PROBLEM DETAILS:
Search the data below, and report every line in which "dimensions" occurs.

[Data extracted from a collection]
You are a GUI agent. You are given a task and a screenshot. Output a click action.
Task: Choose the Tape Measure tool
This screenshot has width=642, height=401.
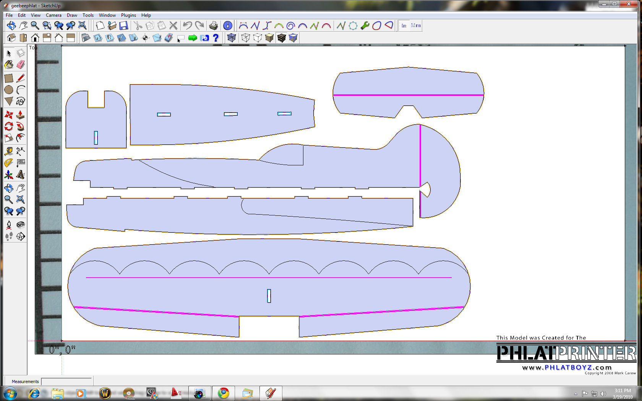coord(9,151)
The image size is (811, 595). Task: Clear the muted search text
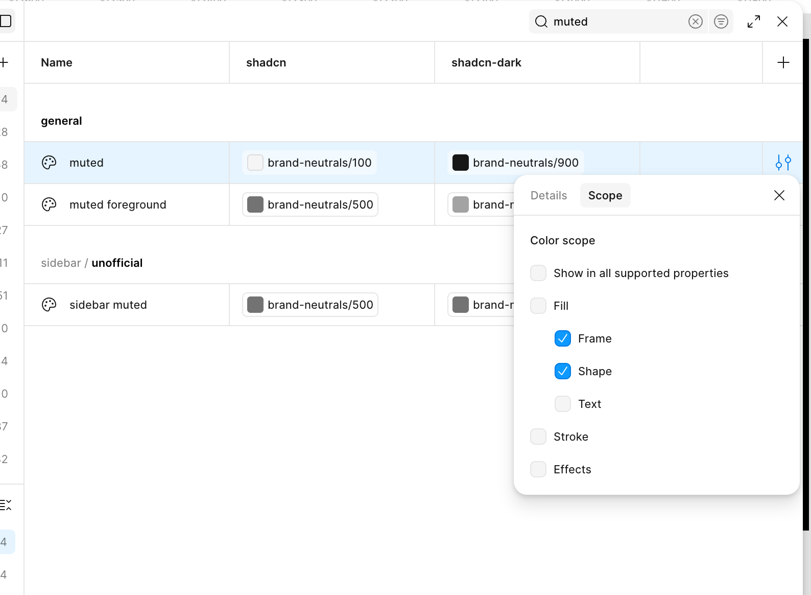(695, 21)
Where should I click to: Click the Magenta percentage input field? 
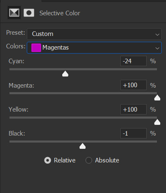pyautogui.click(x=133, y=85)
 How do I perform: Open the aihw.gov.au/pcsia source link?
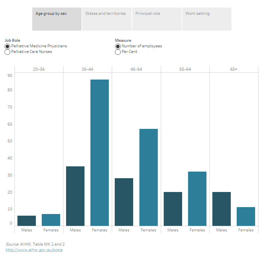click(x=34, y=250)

---

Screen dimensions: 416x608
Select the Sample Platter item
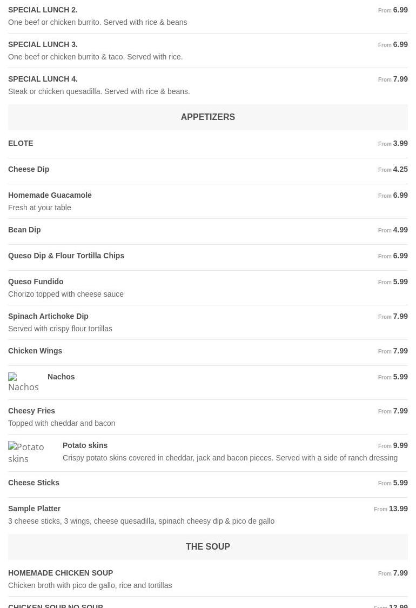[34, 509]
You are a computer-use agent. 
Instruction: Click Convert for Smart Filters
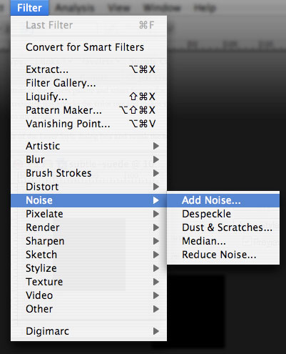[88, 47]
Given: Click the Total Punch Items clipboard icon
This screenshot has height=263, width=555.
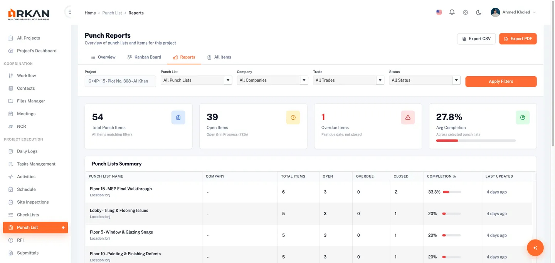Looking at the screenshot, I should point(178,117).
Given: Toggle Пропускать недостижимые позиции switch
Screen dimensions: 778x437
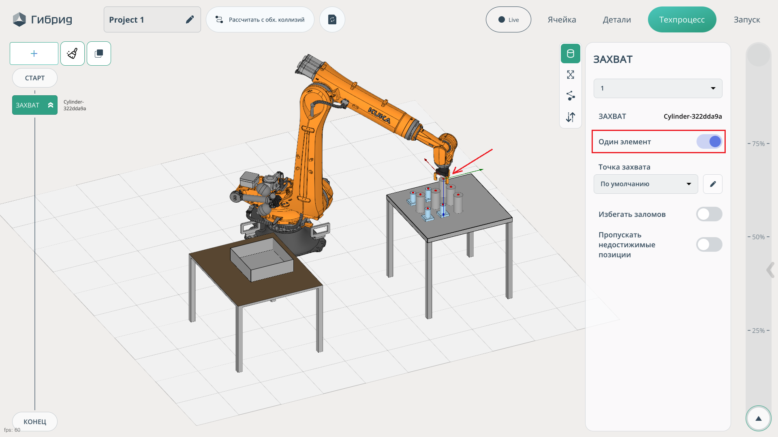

EXERCISE RESULT:
Screen dimensions: 416x608
Screen dimensions: 778x437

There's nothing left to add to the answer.